++++ Given data ++++

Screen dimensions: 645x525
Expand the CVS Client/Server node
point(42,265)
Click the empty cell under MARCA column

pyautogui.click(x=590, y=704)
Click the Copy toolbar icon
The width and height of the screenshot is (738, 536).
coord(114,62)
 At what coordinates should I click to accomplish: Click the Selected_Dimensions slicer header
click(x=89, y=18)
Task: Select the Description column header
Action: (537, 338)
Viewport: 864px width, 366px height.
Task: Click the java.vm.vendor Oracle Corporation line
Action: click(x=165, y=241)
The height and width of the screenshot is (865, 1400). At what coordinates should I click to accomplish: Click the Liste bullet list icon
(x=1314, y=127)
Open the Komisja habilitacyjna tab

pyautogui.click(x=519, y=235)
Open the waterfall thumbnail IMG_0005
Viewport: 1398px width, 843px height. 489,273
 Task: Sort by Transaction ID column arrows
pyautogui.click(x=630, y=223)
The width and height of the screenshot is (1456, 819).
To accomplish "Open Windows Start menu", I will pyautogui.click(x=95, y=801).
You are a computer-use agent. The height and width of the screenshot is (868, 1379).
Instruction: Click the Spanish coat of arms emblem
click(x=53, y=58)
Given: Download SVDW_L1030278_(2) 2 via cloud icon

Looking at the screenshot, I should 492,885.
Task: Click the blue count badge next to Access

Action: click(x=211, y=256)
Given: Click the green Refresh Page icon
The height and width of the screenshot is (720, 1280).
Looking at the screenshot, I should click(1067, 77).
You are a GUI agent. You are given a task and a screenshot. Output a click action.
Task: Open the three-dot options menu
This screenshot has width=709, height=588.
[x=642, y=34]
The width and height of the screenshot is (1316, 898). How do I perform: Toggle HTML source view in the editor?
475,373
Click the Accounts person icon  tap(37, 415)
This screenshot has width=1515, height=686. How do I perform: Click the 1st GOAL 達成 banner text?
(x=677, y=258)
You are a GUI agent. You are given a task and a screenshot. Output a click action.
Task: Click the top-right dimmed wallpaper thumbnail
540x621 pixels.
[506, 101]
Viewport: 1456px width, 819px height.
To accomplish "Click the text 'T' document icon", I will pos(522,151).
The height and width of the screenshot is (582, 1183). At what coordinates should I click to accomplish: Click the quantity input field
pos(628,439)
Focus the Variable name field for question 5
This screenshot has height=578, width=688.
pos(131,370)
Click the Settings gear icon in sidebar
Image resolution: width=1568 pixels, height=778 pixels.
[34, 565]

++++

* Aim of the exercise
Copy out the lines from the one that has "Open the waterfall thumbnail IMG_0005" through the one that has "will pyautogui.click(x=95, y=801).", substituting "lake" for "waterfall" and keeping everything else the same.

* Correct response
Open the lake thumbnail IMG_0005
Viewport: 1398px width, 843px height. 489,273
 Task: Sort by Transaction ID column arrows
pyautogui.click(x=630, y=223)
The width and height of the screenshot is (1456, 819).
To accomplish "Open Windows Start menu", I will pyautogui.click(x=95, y=801).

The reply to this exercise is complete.